WE3 is a fairly short tale (just under 100 pages) that the publisher calls a cross between The Incredble Journey (the Disney film about three pets trying to find their way home) and The Terminator (the explosion-fest featuring a robotic weapon). That’s a fairly good description. The pets in this case are a dog, a cat, and a rabbit, who’ve been used as test subjects for experimental weapons using animals as semi-autonomous control systems.
Fairly predictably, the program gets shut down, and just as predictably, the combat-enabled mammals escape, their creators in hot pursuit. That predictability is a bit of a disappointment. Even though the whole plot isn’t that obvious, the entire first third of the book is just the above setup.
It’s stylishly presented, however. For example, the first 13 pages are presented without any dialog or captions, and after a few pages of mostly-expository dialog it reverts to another 8-page sequence with minimal verbiage. Showing disconnected security-camera shots, it’s a bit unclear at times what it’s supposed to be showing, but the upshot is clear: the doggy, kitty, and bunny are making a high-body-count break for it. This sequence and several others clearly relish in the freedom that the Vertigo label allows, showing trailing entrails and oozing gobbets of blood. Quitely is well-suited to this, and does his usual excellent job. (And the reduced use of humans minimises the distraction of his trademark jaws.)

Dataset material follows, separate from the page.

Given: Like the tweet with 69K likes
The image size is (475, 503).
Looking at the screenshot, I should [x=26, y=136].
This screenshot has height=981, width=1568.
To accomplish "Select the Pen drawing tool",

The scenes featuring just the escaping animals (designated “1″, “2″, and “3″) are not as text-free, however, as their electronic enhancements have given them the ability to speak in rudimentary sentences with a very limited vocabulary. Morrison does a good job of relating their thoughts, and even giving them personalities of a sort (consistent with their respective animal natures). I even ended up caring about what happened to them.
WE3 isn’t going to go down as one of Morrison’s masterpieces. It’s a simple idea and it’s executed with imagination… but without any real surprises.